Desiree Clark Is A Licensed CPA During The First Month Of Op
Desiree Clark Is A Licensed Cpa During The First Month Of Operations
Desiree Clark is a licensed CPA. During the first month of her business operations, several key transactions and events took place that needed to be recorded to establish accurate financial statements. These included initial investments, hiring, purchases, billing, cash receipts, and payments related to her business activities in May.

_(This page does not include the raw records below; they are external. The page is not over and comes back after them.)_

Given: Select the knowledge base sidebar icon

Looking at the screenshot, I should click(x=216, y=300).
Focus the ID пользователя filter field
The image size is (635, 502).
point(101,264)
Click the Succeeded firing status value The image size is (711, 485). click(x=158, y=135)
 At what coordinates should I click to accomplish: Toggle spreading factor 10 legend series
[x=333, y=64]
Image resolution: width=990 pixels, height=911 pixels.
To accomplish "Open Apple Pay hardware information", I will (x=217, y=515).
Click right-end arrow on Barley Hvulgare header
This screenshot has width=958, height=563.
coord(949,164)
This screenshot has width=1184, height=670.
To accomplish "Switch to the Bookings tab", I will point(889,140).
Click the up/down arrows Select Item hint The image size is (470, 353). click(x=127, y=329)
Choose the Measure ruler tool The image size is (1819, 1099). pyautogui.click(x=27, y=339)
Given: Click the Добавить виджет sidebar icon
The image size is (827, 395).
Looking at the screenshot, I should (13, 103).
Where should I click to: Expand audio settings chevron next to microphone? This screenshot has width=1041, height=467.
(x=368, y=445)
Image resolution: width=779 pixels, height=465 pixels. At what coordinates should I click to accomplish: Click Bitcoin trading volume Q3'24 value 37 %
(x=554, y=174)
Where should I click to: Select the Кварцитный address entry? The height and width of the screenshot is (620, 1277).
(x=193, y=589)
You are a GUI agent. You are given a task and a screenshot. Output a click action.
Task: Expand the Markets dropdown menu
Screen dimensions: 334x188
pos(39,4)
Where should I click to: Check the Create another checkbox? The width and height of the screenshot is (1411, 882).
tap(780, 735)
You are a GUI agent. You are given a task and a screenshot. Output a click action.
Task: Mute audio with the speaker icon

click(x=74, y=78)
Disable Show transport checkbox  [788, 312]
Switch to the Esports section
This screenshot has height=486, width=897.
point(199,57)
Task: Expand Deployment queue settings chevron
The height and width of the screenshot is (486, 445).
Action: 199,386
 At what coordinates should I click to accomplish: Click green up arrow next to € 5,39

The core requirement is to analyze each transaction, determine its impact on the company's financial accounts, and prepare the appropriate journal entries. This process involves understanding the principles of double-entry accounting, including debits and credits, to record transactions properly. Additionally, the analysis should include preparing a preliminary set of financial statements, such as the balance sheet and income statement, based on the recorded data.
Paper For Above instruction
In the first month of her business operations, Desiree Clark, a licensed CPA, experienced a series of financial transactions that required careful recording and analysis to ensure accurate financial reporting. Analyzing these transactions provides insight into the initial financial health of her business and demonstrates the application of fundamental accounting principles.
Initial Investment
On May 1, Desiree Clark invested $20,000 cash into her business. This transaction increases the cash account (an asset) and also increases owner’s equity via a capital account. The journal entry is as follows:
Debit: Cash $20,000
Credit: Owner’s Capital $20,000
This establishes the initial funding of the business, providing the cash necessary for operations and asset recognition.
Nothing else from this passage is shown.